_TASK DIRECTIONS_. In the records below, repeat word for word only the lines starting at the one that contains "Newsletter (1515, 662)" and ending at the one that contains "[menuitem] (17, 16)", pictures excluded.

_INPUT FOR THIS TASK_.
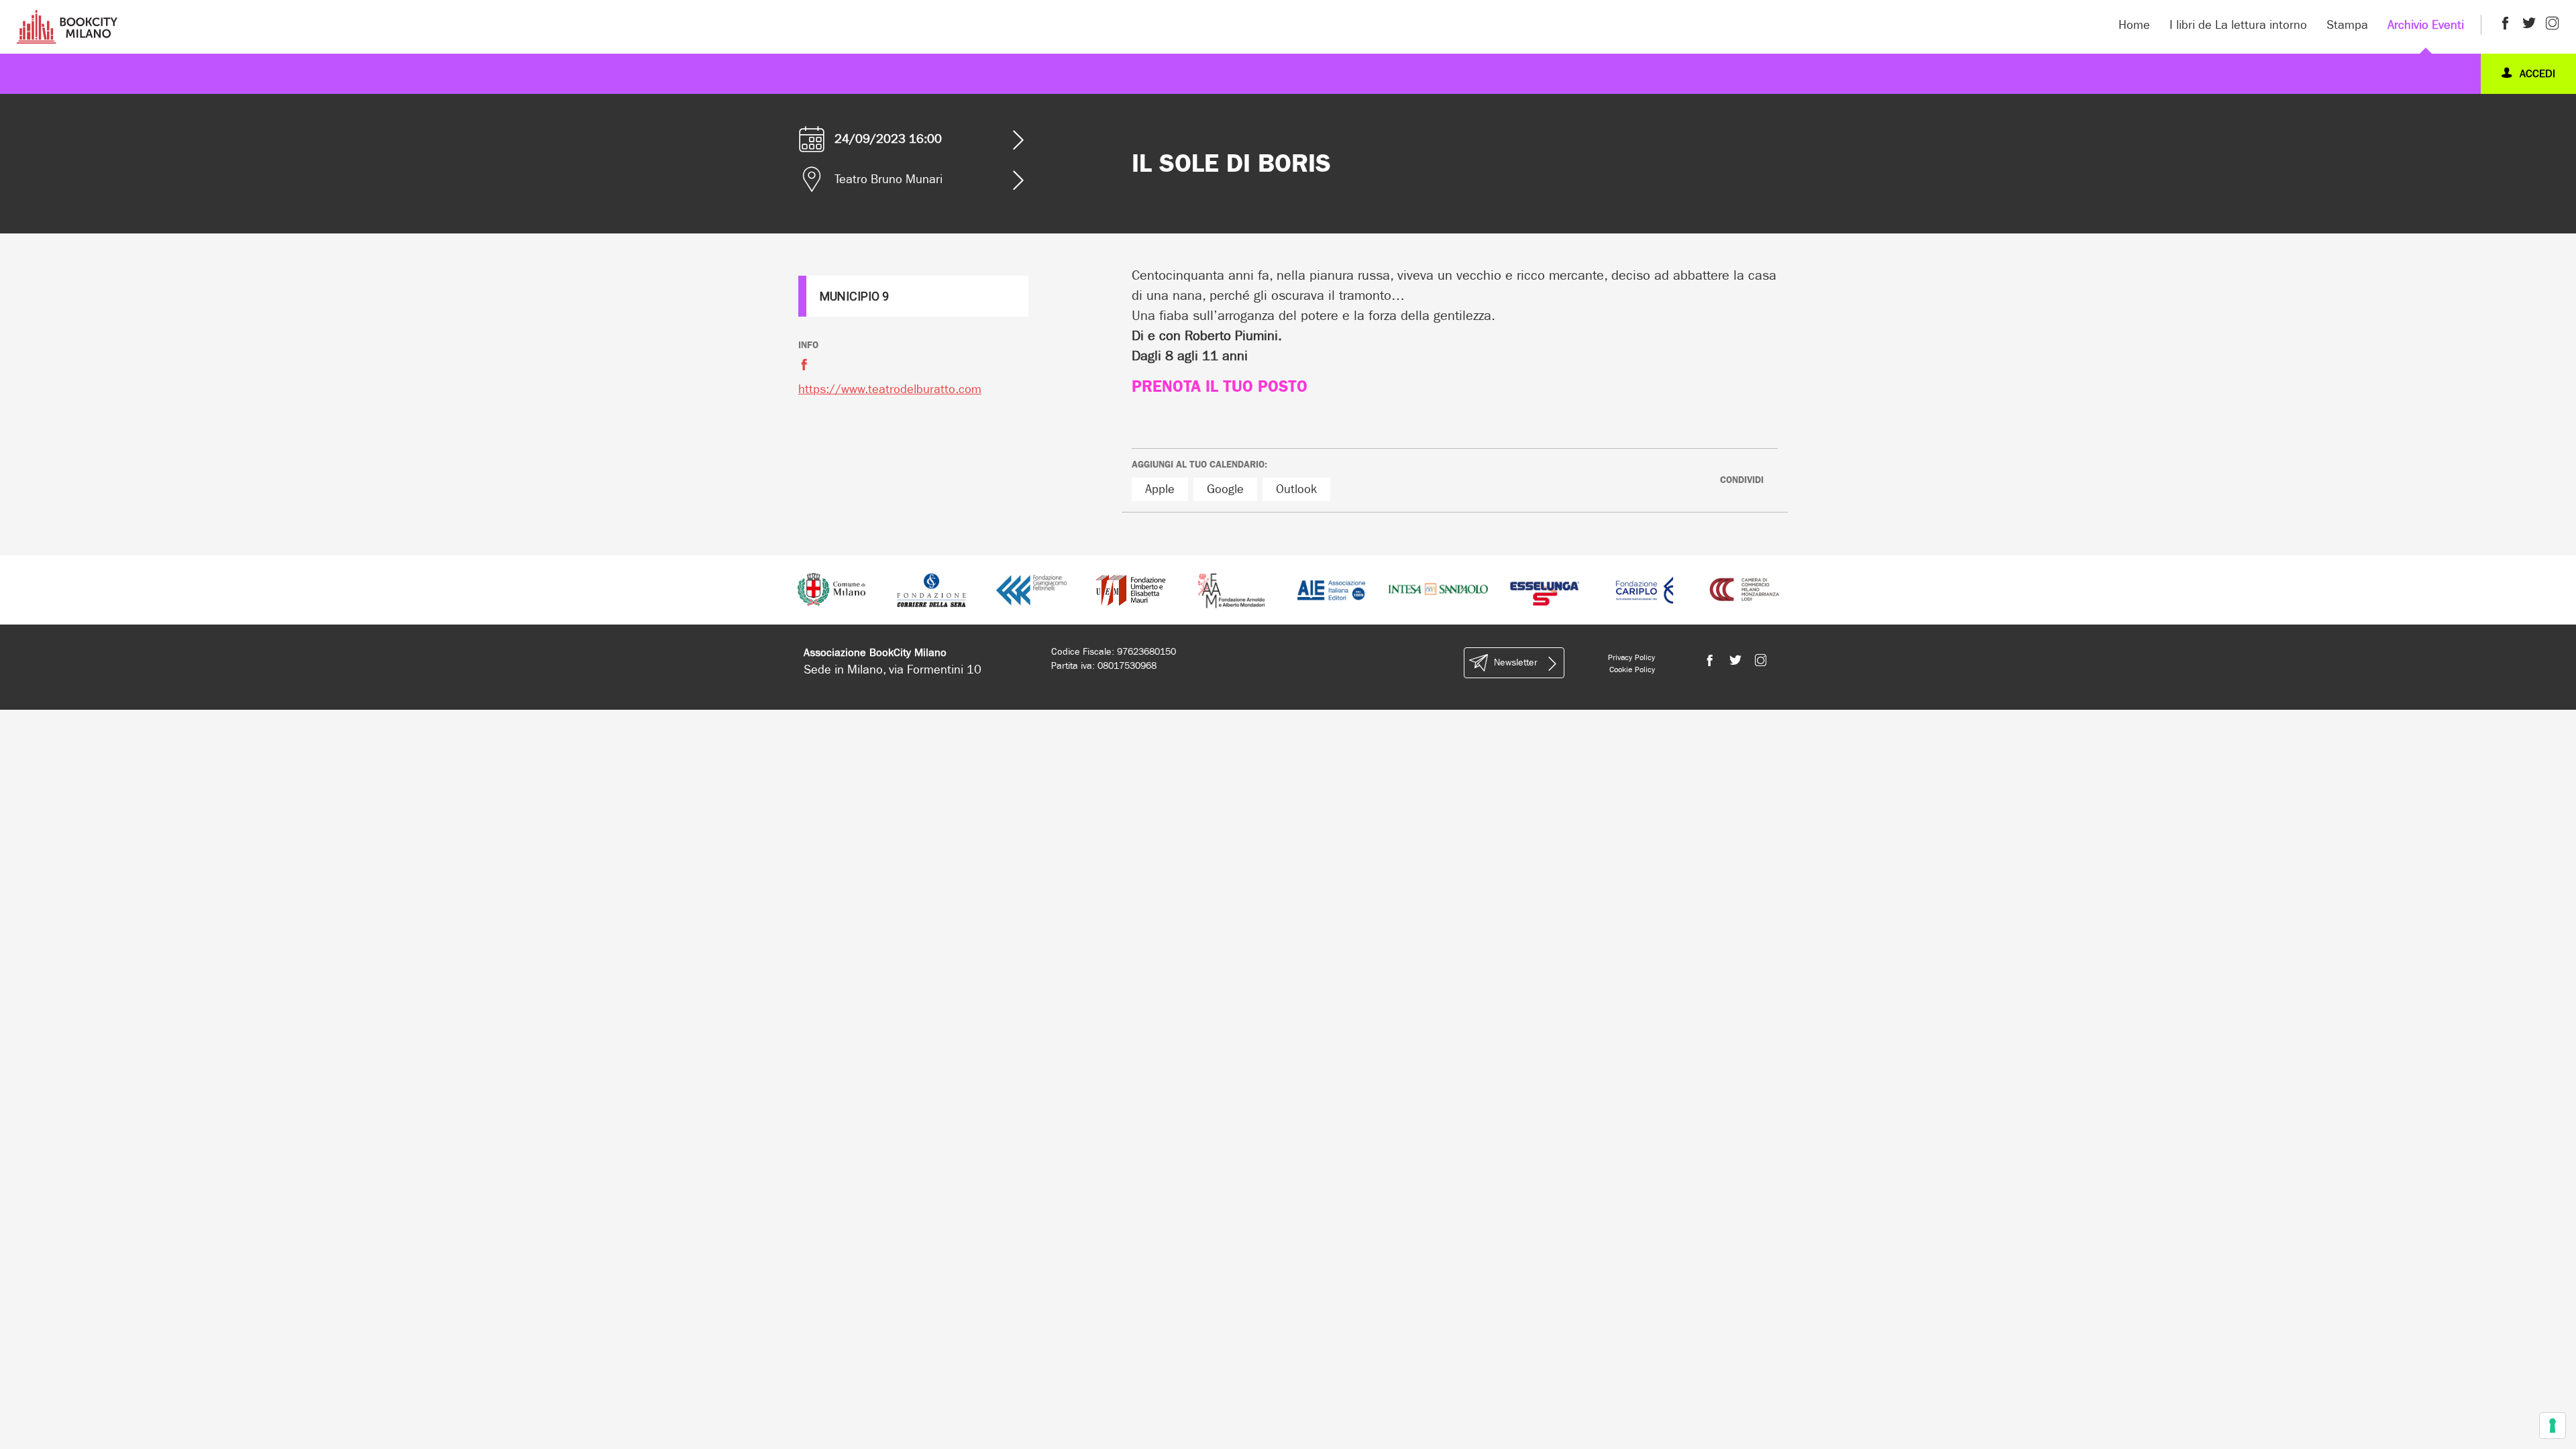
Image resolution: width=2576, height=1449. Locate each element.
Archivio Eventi (2425, 25)
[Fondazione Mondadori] (1231, 589)
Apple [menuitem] (1160, 489)
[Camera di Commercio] (1744, 589)
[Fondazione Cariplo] (1644, 589)
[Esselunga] (1544, 589)
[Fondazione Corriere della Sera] (931, 589)
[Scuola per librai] (1131, 589)
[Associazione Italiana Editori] (1331, 589)
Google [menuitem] (1225, 489)
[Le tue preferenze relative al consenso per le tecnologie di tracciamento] (2552, 1425)
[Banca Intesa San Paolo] (1438, 589)
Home (2134, 25)
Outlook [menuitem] (1296, 489)
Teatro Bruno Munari (889, 179)
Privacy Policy (1631, 657)
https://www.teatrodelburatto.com (889, 389)
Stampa (2347, 25)
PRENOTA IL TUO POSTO (1219, 386)
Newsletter (1515, 662)
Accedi (2535, 73)
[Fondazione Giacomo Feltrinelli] (1031, 589)
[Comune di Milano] (831, 589)
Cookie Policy (1632, 669)
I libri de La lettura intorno (2238, 25)
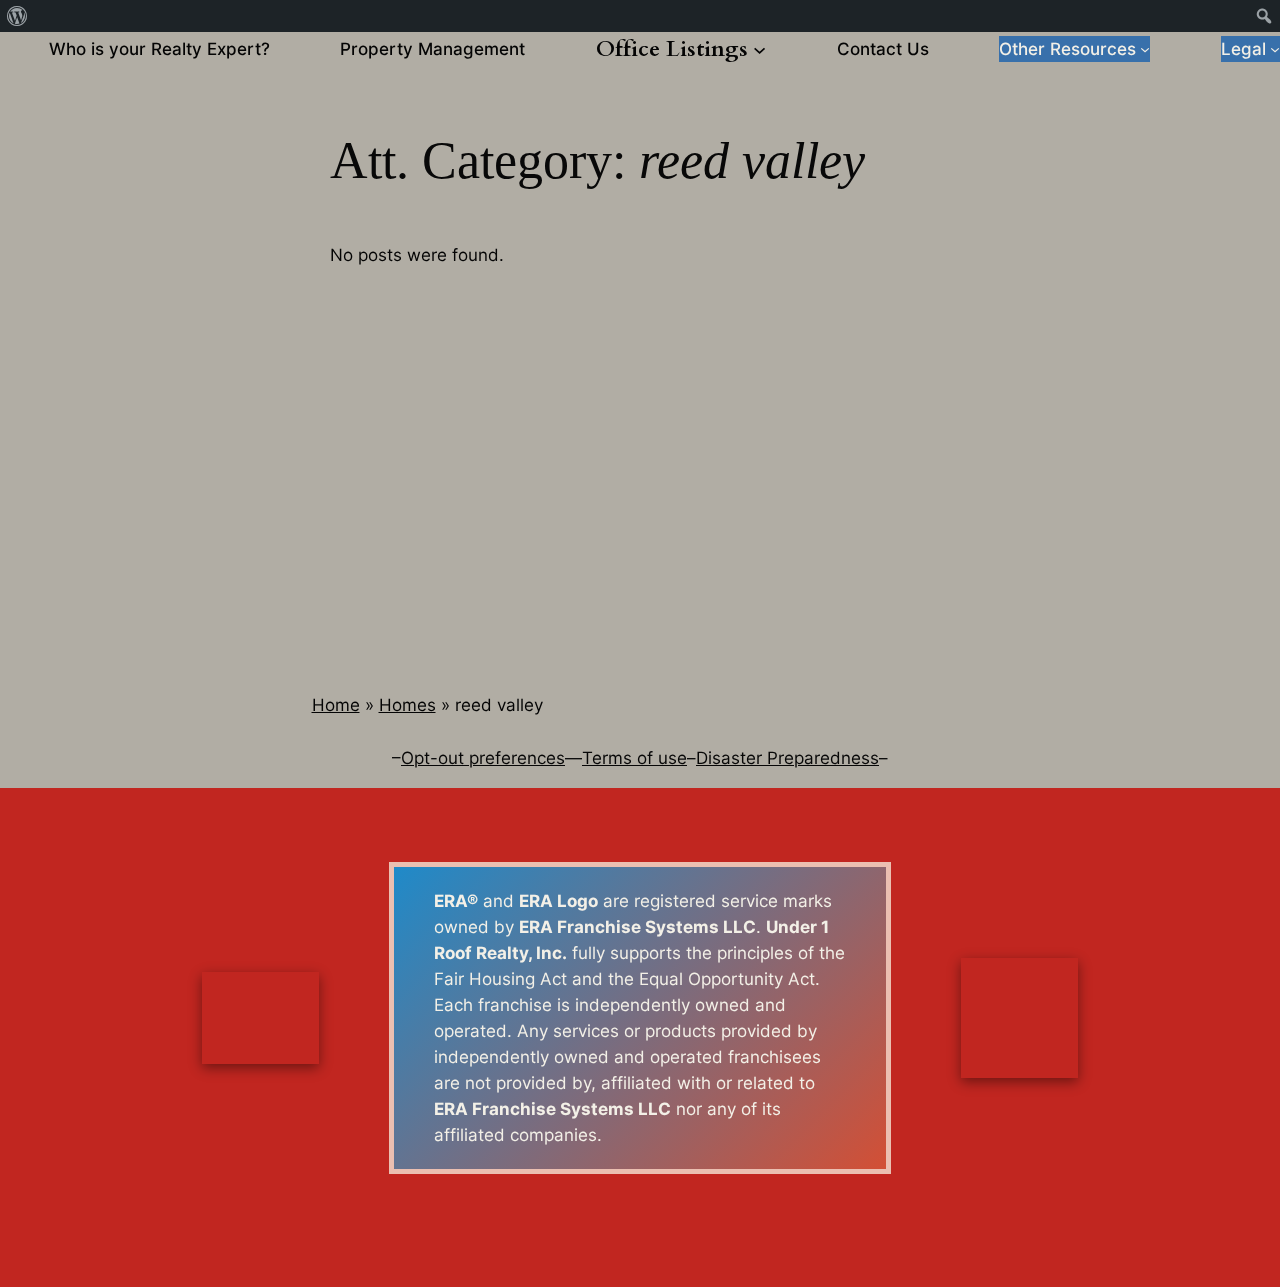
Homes (407, 705)
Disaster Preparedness (787, 758)
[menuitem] (17, 16)
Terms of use (634, 758)
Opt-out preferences (483, 758)
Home (336, 705)
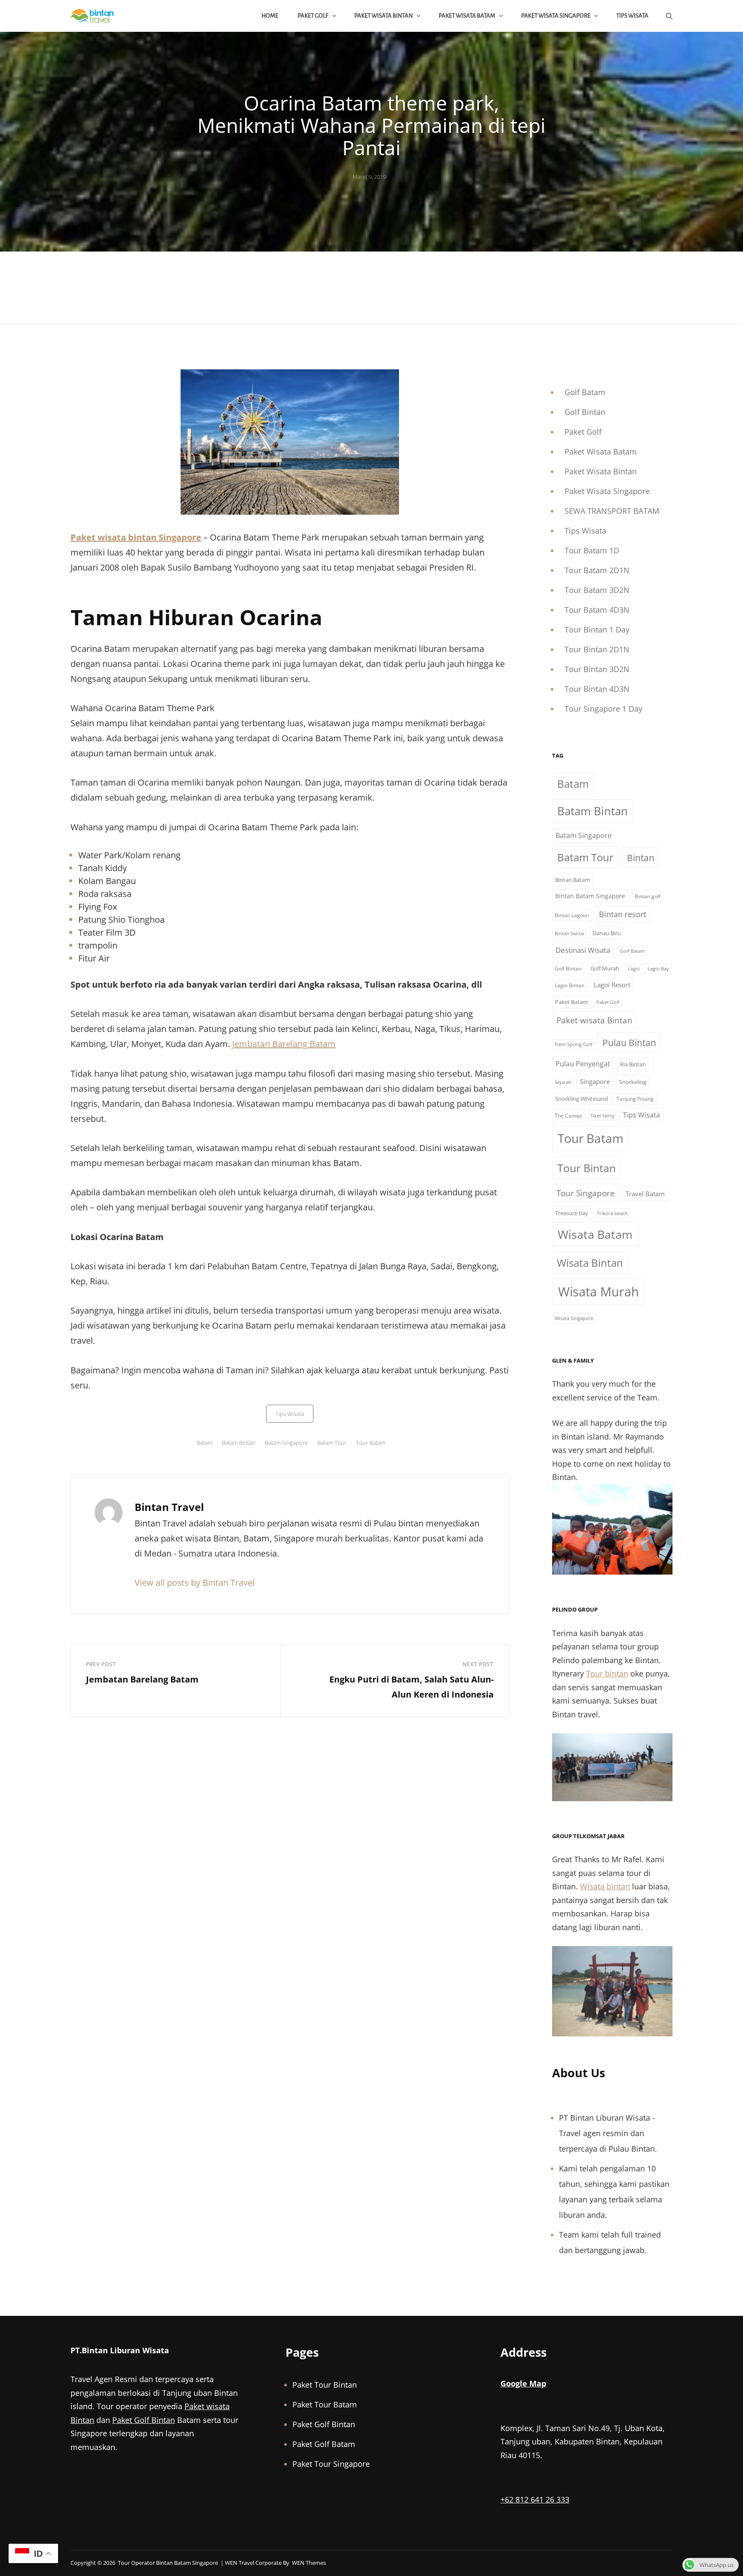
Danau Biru (607, 933)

_TASK RESPONSE_.
Newsletter (1515, 662)
Accedi (2535, 73)
[Fondazione Giacomo Feltrinelli] (1031, 589)
[Comune di Milano] (831, 589)
Cookie Policy (1632, 669)
I libri de La lettura intorno (2238, 25)
Homes (407, 705)
Disaster Preparedness (787, 758)
[menuitem] (17, 16)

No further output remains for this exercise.